The US National Aeronautics and Space Administration (NASA) announced on 2 August that it had awarded BWXT Nuclear Energy (a subsidiary of BWX Technologies) a three-year $18.8m contract to begin conceptual designs for a nuclear thermal propulsion (NTP) reactor in support of a possible future manned mission to Mars. Researchers at NASA's Marshall Space Flight Center in Alabama, say nuclear thermal propulsion technologies are more promising than ever, and BWXT Nuclear Energy has been contracted “to further advance and refine those concepts”.

NASA said its NTP project could “significantly change space travel, largely due to its ability to accelerate a large amount of propellant out of the back of a rocket at very high speeds, resulting in a highly efficient, high-thrust engine”. A nuclear thermal rocket has double the propulsion efficiency of the Space Shuttle main engine, which is one of the hardest-working standard chemical engines of the past 40 years. “That capability makes nuclear thermal propulsion ideal for delivering large, automated payloads to distant worlds.”

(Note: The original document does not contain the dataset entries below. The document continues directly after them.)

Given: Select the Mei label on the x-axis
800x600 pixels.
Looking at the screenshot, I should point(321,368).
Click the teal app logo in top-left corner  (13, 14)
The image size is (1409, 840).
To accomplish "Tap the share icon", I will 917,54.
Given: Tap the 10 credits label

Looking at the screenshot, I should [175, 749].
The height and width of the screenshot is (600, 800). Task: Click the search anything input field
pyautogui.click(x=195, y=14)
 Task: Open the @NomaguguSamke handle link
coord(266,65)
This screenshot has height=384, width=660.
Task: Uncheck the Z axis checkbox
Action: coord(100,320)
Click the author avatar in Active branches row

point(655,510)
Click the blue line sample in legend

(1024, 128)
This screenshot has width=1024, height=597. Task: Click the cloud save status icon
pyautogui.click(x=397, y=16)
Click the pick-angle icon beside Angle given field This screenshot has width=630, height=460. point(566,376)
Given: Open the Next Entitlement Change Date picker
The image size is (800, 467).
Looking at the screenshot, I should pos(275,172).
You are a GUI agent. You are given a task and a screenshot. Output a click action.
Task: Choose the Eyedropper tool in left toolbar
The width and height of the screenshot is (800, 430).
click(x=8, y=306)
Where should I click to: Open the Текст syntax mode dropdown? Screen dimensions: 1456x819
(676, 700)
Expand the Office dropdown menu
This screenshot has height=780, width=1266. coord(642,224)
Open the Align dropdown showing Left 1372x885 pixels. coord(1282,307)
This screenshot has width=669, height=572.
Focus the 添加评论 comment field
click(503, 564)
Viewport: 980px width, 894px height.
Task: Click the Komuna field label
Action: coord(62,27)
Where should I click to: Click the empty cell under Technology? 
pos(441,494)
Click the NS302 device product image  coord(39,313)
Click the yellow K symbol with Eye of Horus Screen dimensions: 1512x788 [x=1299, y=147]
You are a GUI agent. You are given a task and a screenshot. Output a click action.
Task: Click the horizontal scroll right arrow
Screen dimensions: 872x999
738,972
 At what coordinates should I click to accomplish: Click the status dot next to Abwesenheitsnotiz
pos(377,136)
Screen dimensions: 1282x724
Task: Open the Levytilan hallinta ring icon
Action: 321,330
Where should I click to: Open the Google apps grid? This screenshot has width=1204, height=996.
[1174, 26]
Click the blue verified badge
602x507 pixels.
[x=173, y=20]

An NTP system should be able to cut the voyage time to Mars from six months to four and safely deliver human explorers by reducing their exposure to radiation. It also could reduce the vehicle mass, enabling deep space missions to haul more payload.

BWXT will aid in the design and testing of a promising, low-enriched uranium-based nuclear thermal engine concept and "Cermet" (ceramic metallic) fuel element technology. Under the contract, BWXT will manufacture and test prototype fuel elements and also help NASA properly address and resolve nuclear licensing and regulatory requirements. In late September, the NTP project will determine the feasibility of using LEU fuel. The project then will spend a year testing and refine its ability to manufacture the necessary Cermet fuel elements. Testing of full-length fuel rods will be conducted using a "unique" Marshall test facility.

“BWXT will aid NASA in refining the feasibility and affordability of developing a nuclear thermal propulsion engine, delivering the technical and programmatic data needed to determine how to implement this promising technology in years to come,” NASA said. The Nuclear Thermal Propulsion project is managed by NASA's Game Changing Development Programme, part of the agency's Space Technology Mission Directorate.